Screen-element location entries

* start *

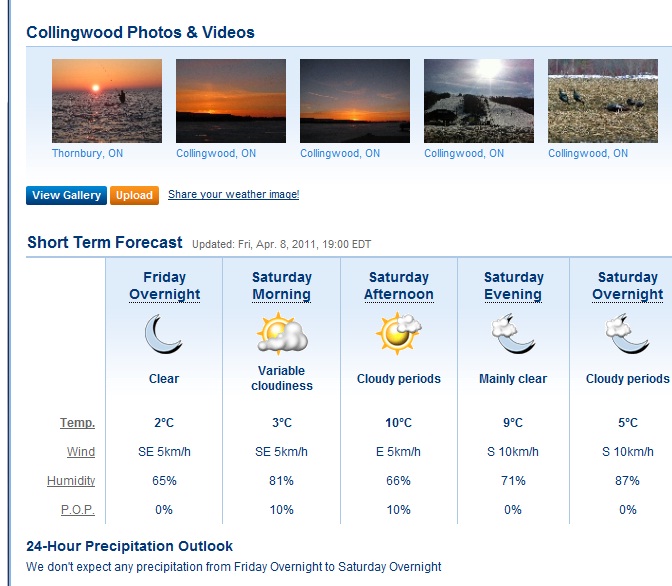This screenshot has height=586, width=672.
Task: Click the Friday Overnight clear moon icon
Action: pos(164,334)
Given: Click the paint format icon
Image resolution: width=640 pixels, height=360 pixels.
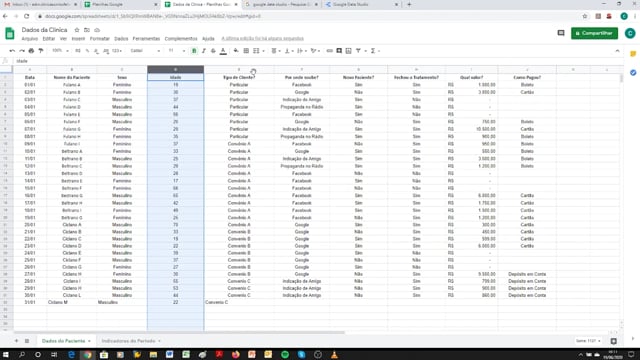Looking at the screenshot, I should tap(41, 51).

* end *

▶ Problem requirements: Rewrite the entries, switching "Given" to "Instruction" wherever it occurs and changing nothing else. Leave the pictures out of your answer.

▶ Complete output:
This screenshot has height=586, width=672.
Task: Click the Friday Overnight clear moon icon
Action: pos(164,334)
Instruction: Click the paint format icon
Image resolution: width=640 pixels, height=360 pixels.
Looking at the screenshot, I should tap(41, 51).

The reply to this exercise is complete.